Exercise brief –
Your answer must consist of every line from the data below that includes the word "resolution".

*** Opening of Source data ***

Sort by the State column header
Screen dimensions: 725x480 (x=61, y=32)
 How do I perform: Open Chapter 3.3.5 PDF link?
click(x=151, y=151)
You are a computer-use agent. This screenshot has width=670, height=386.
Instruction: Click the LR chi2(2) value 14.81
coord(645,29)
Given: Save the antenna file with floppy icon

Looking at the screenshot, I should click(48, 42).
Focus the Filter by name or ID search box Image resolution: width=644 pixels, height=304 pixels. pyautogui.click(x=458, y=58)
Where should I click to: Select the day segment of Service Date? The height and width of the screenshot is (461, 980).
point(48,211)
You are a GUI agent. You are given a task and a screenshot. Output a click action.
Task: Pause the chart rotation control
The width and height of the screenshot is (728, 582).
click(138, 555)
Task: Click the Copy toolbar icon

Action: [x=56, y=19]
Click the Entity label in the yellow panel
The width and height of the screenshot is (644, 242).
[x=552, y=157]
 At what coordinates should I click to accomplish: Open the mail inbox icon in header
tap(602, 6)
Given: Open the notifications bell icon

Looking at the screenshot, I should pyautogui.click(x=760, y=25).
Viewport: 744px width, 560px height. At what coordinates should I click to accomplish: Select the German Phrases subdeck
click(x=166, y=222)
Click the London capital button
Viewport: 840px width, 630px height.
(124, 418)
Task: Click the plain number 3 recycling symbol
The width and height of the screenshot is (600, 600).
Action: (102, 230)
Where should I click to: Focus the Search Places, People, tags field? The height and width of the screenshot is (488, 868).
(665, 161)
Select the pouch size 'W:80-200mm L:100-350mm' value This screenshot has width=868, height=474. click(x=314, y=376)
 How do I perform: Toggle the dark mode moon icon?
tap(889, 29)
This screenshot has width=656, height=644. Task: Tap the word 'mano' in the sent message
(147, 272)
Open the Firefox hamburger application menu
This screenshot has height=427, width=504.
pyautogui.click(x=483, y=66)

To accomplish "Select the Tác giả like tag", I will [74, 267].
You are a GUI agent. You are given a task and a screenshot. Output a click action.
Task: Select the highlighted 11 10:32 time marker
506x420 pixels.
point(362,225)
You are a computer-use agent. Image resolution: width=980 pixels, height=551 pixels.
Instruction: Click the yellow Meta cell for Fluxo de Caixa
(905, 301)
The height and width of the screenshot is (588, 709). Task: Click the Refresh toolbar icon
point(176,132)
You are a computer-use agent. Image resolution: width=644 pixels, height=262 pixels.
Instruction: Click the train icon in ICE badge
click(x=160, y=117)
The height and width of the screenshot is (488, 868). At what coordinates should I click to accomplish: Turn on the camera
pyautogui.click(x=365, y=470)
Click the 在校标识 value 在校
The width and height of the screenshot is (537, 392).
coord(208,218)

*** Close of Source data ***

Answer space –
Focus the Filter by name or ID search box Image resolution: width=644 pixels, height=304 pixels. pyautogui.click(x=458, y=58)
You are a computer-use agent. Image resolution: width=980 pixels, height=551 pixels.
You are a computer-use agent. Image resolution: width=644 pixels, height=262 pixels.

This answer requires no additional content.